Exercise prompt:
Set down exactly the lines below, starting at the one that contains "Where should I click to: Expand" and ending at the one that contains "This screenshot has width=656, height=758.", with both of those lines included and nothing else.

Entries supplied:
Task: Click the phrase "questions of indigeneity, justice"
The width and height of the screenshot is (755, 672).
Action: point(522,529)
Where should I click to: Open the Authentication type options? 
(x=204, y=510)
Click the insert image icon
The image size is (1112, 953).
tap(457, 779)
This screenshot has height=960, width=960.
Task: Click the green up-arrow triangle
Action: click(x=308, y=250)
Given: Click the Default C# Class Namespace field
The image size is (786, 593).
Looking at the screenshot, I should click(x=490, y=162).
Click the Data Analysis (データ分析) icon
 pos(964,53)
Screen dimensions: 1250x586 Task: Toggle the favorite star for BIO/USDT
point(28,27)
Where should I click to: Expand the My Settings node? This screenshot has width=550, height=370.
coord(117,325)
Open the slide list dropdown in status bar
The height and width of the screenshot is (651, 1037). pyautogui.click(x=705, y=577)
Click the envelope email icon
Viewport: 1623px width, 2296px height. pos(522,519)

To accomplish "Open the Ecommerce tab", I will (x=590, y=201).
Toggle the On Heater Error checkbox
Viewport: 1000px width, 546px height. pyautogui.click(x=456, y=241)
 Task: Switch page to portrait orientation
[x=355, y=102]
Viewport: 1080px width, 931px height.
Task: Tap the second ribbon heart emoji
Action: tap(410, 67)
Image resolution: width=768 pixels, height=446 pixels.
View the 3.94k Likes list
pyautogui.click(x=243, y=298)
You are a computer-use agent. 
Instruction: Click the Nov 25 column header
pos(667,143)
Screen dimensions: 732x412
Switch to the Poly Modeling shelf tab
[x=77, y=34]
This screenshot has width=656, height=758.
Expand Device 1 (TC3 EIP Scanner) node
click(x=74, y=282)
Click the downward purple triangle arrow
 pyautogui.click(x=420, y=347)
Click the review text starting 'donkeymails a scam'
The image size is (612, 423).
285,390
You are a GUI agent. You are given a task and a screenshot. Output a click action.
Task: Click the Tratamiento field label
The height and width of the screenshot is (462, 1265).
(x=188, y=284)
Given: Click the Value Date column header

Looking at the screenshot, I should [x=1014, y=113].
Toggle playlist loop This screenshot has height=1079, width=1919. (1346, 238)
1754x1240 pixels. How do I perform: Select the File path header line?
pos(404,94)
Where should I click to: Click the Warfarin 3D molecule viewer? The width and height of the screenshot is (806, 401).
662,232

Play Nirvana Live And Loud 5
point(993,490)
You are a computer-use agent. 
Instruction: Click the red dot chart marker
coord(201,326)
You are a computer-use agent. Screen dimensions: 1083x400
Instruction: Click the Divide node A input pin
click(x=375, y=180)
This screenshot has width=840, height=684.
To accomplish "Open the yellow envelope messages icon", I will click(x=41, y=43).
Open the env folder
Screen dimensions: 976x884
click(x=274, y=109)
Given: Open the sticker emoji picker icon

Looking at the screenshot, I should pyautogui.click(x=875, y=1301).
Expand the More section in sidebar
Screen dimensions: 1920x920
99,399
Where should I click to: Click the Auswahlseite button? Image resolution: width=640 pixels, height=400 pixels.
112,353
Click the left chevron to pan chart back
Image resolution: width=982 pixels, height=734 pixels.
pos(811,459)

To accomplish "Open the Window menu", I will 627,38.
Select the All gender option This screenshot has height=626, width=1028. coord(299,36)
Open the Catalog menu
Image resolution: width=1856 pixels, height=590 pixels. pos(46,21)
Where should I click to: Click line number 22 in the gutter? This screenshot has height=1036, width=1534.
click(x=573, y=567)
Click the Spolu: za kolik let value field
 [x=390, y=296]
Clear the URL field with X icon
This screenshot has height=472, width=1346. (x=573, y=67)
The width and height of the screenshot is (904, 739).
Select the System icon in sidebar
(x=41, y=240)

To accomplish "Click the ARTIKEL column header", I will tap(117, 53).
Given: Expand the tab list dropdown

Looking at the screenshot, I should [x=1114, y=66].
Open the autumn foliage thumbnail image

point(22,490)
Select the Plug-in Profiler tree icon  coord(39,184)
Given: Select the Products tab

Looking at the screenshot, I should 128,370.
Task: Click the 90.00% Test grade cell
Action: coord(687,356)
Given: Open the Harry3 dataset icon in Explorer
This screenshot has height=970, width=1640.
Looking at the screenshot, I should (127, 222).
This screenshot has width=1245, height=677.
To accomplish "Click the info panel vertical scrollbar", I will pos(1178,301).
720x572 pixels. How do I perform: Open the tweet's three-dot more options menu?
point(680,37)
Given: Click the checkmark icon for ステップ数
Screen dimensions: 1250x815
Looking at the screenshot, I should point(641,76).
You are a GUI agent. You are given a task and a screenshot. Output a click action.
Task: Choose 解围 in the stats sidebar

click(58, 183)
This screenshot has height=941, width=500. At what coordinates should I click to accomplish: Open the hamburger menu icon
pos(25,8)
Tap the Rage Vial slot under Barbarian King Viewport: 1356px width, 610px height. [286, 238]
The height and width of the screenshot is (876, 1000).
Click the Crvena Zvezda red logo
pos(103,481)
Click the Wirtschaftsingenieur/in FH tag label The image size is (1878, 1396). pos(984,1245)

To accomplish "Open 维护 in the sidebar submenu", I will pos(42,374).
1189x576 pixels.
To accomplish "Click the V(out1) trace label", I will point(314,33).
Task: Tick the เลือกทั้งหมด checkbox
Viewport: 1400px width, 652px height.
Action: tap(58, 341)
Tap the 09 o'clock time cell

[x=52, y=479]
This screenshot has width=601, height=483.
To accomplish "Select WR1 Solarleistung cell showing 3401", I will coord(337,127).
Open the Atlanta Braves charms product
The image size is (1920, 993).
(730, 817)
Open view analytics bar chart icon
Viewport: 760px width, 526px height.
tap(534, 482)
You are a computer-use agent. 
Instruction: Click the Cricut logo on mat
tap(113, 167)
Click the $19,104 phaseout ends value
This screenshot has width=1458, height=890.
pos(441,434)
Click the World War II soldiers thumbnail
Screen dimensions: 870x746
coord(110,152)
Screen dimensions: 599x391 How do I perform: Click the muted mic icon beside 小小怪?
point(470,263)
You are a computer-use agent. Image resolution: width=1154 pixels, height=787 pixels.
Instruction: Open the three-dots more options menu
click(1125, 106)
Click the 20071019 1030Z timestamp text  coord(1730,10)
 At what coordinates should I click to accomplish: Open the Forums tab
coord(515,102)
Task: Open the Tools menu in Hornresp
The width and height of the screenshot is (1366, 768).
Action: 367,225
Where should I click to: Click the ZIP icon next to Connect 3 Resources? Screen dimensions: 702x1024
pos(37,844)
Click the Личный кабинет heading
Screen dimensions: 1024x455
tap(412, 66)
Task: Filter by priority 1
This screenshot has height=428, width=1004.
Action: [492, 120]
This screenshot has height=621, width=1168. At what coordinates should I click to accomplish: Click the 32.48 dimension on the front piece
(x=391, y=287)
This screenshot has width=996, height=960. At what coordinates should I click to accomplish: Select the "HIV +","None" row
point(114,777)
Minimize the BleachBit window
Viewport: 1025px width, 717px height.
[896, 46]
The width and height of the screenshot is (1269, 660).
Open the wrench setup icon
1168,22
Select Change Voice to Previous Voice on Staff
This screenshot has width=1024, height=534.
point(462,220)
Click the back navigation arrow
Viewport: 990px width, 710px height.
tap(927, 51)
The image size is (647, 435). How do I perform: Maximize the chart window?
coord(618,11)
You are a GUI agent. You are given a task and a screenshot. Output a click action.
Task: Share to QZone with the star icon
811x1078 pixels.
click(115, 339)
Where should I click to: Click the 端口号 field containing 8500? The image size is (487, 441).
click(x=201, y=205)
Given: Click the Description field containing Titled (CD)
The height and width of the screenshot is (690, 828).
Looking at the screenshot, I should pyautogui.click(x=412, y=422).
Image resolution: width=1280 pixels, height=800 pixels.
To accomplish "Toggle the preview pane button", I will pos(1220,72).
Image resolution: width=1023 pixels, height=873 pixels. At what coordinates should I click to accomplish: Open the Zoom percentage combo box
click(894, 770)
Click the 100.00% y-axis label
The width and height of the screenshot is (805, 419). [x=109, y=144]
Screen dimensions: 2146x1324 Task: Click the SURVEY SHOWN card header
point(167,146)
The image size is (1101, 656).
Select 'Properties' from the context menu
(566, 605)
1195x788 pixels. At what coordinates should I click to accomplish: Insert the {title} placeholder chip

Task result:
Where should I click to: Expand the My Settings node? This screenshot has width=550, height=370.
coord(117,325)
Open the slide list dropdown in status bar
The height and width of the screenshot is (651, 1037). pyautogui.click(x=705, y=577)
Click the envelope email icon
Viewport: 1623px width, 2296px height. pos(522,519)

To accomplish "Open the Ecommerce tab", I will (x=590, y=201).
Toggle the On Heater Error checkbox
Viewport: 1000px width, 546px height. pyautogui.click(x=456, y=241)
 Task: Switch page to portrait orientation
[x=355, y=102]
Viewport: 1080px width, 931px height.
Task: Tap the second ribbon heart emoji
Action: tap(410, 67)
Image resolution: width=768 pixels, height=446 pixels.
View the 3.94k Likes list
pyautogui.click(x=243, y=298)
You are a computer-use agent. 
Instruction: Click the Nov 25 column header
pos(667,143)
Screen dimensions: 732x412
Switch to the Poly Modeling shelf tab
[x=77, y=34]
This screenshot has width=656, height=758.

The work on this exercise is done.